OPTIONAL STEP: PROOFING YEAST
Some bread recipes include a step prior to mixing the dough called “proofing the yeast.” This step involves hydrating dry yeast in some or all of the liquid used in the recipe and adding a pinch of sugar.
The water wakes the dry yeast up from its dormant state and the sugar gives the yeast something to feed on. After mixed, you will allow the mixture to sit for 5-10 minutes to check for foaming. Bubbles and foaming are signs that the yeast is alive and you can add it to your dough.
While this step is never required, it can always be used to jump start your yeast and to check that it is alive. I recommend doing this if you are brand new to bread baking or if you are worried that your yeast might be old.
2. MIXING
The order in which ingredients are combined varies based on the types of bread. The straight dough method, the modified straight dough method, and the sponge method are the three mixing methods for combining ingredients for a bread dough
3. KNEADING
After the ingredients for the bread dough are combined the dough is kneaded. Dough can be kneaded in a stand mixer using a dough hook, or by hand. Knead the dough until it is smooth and elastic. The length of time dough is kneaded depends on what kind of bread you are making. Dough without any fat (lean dough) will be kneaded longer, while bread dough that contains fat (enriched dough) will be kneaded for a shorter period of time.
4. BULK FERMENT (1ST RISE)
After the dough is mixed and kneaded, it is allowed to rest and ferment. Fermentation occurs when the yeast begins to feed on the starches and sugar present in the dough. As the yeast feeds, carbon dioxide is produced which makes the dough rise and develops the texture and flavor of the bread.
5. SHAPING
After the dough has bulk fermented, it is shaped into rolls, loaves, or specialty shapes likes braids.

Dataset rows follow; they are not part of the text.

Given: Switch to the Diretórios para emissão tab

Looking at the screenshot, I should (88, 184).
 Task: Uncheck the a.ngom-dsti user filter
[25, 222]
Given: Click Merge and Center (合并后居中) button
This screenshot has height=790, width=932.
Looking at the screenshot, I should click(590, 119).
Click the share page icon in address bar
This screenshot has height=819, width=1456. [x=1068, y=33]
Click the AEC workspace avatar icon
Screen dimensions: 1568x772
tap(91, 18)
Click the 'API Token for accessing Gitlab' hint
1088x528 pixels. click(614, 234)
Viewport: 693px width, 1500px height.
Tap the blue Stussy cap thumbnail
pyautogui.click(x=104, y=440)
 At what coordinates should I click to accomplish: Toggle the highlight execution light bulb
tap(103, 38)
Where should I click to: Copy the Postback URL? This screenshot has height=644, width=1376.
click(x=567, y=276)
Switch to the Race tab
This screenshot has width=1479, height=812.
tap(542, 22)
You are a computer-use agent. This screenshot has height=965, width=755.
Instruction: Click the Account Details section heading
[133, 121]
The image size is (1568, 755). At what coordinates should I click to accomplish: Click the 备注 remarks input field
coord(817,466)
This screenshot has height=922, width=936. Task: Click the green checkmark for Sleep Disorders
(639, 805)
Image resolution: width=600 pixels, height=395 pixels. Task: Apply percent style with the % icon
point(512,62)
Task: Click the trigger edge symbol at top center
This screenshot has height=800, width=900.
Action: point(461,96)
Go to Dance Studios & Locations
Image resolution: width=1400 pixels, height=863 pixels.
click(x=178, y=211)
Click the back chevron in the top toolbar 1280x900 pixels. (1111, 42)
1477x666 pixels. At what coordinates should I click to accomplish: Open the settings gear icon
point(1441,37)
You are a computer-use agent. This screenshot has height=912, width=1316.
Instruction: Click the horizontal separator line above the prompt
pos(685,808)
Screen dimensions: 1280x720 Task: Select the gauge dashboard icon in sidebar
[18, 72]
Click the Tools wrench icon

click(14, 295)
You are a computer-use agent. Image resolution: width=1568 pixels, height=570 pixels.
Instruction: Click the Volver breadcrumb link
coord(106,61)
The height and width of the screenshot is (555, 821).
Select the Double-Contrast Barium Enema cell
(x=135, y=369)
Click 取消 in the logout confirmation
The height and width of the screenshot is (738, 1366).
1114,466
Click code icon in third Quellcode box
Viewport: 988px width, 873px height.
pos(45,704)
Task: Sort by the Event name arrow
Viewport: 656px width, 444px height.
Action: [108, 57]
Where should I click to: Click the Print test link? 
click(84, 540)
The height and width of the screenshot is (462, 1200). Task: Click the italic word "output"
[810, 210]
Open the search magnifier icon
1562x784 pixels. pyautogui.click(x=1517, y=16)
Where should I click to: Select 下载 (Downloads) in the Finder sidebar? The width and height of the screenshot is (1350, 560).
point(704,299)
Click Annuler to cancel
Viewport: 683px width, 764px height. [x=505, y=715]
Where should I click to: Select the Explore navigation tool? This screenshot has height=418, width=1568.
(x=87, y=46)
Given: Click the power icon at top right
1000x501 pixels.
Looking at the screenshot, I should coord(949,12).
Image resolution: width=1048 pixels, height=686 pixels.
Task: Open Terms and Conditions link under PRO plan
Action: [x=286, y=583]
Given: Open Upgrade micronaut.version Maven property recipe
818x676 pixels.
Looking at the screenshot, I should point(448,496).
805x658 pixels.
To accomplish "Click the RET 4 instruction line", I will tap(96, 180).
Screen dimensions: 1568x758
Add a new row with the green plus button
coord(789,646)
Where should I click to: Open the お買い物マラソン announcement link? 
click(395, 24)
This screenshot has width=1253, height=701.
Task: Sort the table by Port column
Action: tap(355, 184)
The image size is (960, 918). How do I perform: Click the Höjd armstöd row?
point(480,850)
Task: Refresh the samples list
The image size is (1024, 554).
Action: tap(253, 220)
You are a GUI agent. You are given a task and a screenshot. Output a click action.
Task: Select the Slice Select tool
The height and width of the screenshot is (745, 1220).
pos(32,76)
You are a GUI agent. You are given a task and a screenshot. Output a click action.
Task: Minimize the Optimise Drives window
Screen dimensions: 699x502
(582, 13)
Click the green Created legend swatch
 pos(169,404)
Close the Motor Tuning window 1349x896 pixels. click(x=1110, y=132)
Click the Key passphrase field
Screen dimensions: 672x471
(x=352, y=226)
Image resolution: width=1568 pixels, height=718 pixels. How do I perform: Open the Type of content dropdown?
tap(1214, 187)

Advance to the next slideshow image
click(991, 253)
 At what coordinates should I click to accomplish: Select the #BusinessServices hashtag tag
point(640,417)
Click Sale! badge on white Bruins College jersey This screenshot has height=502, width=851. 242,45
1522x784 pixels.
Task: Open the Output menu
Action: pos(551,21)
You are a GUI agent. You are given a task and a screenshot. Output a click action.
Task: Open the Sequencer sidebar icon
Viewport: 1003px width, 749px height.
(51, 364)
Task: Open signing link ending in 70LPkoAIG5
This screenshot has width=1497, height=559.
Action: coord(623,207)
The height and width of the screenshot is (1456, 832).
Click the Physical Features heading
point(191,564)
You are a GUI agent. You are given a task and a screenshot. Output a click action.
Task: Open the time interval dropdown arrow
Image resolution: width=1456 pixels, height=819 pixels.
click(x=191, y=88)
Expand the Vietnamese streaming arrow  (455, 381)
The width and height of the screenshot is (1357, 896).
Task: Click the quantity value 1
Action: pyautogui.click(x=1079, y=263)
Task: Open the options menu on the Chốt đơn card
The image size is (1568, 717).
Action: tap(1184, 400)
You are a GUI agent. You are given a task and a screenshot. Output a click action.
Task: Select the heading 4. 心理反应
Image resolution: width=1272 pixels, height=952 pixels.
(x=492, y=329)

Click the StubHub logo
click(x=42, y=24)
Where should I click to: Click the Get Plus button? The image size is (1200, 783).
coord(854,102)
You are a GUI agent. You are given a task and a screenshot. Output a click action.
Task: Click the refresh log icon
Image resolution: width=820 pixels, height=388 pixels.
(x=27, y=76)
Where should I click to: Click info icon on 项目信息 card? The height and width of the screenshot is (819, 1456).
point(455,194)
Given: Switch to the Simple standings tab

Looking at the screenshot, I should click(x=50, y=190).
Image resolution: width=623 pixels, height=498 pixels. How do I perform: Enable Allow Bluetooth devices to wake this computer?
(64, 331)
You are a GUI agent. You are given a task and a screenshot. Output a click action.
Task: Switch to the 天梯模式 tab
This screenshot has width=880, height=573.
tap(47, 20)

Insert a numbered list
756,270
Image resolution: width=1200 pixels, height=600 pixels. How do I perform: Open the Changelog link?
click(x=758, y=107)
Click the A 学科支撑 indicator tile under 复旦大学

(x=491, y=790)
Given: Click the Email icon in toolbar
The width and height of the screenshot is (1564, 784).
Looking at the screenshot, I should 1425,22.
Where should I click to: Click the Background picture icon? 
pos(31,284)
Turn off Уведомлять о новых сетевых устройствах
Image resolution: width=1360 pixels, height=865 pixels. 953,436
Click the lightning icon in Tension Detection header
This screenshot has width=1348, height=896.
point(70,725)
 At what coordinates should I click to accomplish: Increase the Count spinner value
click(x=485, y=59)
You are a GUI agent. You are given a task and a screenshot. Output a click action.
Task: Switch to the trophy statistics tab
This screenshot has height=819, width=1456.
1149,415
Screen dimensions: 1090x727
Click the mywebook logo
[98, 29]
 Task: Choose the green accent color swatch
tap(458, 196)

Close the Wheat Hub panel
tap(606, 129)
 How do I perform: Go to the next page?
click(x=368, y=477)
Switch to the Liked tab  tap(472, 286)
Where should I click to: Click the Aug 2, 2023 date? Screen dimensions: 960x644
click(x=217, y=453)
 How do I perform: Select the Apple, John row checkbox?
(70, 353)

6. PROOFING OR PROVING (2ND RISE)
The term proofing also called proving, refers to the rise that happens after the dough is shaped. The same fermentation process is happening during this step as it is in step 3, but this is where the shaped dough gains the bulk of its volume. Typically, shaped bread dough should rise until double in size
7. BAKING
After the bread has proofed sufficiently it should be baked. If you wait too long to bake the bread dough after it has proofed, it can overproof which will cause a sour taste and large holes in the final product.
Bread is cooked through when its internal temperature reaches 190-200 F (99-94 C).